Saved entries
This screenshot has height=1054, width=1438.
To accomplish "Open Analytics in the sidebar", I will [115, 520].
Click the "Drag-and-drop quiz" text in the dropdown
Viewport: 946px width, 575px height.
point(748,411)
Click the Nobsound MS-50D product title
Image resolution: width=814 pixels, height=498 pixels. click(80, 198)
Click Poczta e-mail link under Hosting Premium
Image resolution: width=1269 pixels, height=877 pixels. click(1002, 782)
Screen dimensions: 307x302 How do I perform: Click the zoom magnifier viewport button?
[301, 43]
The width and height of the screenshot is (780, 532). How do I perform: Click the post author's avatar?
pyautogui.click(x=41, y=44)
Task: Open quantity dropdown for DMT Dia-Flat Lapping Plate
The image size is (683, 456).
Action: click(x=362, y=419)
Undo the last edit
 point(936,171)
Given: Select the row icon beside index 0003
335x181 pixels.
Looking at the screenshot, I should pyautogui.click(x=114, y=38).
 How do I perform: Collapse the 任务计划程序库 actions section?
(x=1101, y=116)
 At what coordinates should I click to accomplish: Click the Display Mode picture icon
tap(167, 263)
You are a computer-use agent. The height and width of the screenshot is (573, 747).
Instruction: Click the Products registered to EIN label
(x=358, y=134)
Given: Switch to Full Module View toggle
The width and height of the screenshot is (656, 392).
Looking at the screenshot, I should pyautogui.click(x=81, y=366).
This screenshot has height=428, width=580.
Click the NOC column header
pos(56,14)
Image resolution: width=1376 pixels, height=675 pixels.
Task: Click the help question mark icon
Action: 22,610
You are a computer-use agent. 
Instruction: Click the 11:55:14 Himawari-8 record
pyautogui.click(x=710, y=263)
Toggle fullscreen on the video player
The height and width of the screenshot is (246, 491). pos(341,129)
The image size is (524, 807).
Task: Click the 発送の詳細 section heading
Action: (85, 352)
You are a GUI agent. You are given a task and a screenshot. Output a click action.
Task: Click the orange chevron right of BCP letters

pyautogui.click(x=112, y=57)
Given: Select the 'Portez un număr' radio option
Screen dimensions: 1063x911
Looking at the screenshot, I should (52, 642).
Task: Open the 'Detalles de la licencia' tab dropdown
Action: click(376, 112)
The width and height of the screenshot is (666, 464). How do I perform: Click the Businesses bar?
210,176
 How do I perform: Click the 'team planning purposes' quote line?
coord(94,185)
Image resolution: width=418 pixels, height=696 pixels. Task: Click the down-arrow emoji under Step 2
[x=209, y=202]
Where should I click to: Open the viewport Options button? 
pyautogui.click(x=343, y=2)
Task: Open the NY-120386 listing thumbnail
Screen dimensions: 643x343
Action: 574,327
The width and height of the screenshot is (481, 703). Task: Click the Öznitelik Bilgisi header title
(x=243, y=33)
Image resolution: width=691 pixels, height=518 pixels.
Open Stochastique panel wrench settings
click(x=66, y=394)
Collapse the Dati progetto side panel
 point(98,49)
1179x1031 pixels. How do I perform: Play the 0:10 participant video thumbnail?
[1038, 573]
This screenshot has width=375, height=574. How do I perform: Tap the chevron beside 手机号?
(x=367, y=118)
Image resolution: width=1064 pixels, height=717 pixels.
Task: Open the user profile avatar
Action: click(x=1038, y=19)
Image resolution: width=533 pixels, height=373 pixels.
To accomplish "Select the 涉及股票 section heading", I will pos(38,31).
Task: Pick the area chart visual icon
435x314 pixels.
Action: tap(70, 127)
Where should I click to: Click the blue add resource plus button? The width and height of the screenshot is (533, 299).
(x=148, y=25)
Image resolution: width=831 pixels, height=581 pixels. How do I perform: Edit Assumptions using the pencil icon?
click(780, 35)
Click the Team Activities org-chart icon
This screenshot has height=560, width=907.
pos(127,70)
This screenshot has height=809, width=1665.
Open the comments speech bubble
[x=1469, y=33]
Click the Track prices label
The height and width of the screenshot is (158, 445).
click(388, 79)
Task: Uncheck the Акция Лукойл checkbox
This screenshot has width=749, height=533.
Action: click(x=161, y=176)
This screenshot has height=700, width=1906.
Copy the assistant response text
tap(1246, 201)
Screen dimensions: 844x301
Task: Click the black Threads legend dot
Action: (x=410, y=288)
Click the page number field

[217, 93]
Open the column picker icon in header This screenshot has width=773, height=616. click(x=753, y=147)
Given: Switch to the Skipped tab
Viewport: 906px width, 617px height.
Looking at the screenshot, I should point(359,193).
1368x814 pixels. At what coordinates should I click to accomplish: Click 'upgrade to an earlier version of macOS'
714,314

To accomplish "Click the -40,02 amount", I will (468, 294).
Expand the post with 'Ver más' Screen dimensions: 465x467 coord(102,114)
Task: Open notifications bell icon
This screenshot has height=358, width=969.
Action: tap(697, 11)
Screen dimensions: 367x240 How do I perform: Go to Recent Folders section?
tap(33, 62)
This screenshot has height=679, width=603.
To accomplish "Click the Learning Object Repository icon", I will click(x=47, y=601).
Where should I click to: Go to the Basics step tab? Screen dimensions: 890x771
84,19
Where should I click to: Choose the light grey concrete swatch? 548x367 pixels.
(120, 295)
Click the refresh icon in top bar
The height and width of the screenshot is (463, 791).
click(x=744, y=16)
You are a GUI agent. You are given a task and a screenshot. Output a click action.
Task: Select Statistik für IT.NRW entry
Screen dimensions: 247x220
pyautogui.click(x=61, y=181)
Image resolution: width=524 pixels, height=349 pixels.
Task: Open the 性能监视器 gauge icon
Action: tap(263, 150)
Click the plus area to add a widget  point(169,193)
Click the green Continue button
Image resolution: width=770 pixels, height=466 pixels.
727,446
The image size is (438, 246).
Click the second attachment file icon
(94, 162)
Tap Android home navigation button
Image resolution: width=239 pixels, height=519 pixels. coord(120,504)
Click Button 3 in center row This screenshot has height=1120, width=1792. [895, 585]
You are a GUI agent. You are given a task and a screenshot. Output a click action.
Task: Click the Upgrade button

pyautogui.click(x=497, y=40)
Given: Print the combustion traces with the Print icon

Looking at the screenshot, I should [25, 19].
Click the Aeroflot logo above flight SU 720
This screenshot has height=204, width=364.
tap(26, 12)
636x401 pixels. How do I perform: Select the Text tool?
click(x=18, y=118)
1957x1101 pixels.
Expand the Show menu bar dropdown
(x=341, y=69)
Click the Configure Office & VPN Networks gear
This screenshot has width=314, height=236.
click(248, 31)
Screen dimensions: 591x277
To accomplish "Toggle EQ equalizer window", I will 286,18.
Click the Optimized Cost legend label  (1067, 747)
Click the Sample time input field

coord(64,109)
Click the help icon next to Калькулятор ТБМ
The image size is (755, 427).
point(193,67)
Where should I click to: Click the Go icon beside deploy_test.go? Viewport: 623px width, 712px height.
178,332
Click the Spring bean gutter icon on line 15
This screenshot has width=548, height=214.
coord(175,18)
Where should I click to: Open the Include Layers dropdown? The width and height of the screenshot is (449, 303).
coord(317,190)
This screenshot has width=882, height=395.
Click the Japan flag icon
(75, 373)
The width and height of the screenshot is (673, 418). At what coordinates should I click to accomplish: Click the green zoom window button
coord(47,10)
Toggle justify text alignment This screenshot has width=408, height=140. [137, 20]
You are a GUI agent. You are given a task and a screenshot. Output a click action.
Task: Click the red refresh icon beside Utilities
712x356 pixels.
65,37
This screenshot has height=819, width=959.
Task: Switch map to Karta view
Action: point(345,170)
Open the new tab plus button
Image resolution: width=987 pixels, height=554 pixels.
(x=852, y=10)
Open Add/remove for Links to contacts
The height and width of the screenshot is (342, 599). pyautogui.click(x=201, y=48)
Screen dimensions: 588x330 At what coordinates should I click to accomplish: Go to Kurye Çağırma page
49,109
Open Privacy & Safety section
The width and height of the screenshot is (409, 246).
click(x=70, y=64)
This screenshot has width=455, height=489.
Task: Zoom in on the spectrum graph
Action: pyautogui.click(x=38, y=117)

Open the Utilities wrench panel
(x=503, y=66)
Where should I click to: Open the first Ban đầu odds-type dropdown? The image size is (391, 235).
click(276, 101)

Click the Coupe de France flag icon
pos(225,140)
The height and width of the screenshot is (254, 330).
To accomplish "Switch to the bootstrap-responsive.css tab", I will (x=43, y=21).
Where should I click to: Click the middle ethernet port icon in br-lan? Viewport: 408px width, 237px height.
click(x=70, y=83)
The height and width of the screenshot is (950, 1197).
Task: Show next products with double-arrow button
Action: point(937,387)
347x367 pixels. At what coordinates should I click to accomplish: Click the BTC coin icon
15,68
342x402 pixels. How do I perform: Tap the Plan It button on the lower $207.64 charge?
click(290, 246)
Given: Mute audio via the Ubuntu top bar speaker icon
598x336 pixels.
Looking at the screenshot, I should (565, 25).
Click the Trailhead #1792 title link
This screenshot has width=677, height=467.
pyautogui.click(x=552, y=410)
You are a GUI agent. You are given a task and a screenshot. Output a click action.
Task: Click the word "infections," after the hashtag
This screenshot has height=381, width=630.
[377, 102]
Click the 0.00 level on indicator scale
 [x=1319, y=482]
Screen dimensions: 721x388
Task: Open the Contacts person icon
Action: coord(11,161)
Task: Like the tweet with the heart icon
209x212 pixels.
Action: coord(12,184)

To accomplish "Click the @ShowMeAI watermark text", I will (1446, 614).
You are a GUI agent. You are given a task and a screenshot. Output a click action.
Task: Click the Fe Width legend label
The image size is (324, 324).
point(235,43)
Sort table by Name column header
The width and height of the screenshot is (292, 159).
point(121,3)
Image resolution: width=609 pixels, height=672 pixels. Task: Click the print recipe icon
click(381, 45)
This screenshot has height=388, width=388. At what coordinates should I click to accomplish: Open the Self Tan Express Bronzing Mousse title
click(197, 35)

- _About this task_: Once you have counted the lines of the data that contain the word "computer", please reply with that number alone.

- _Answer below_: 2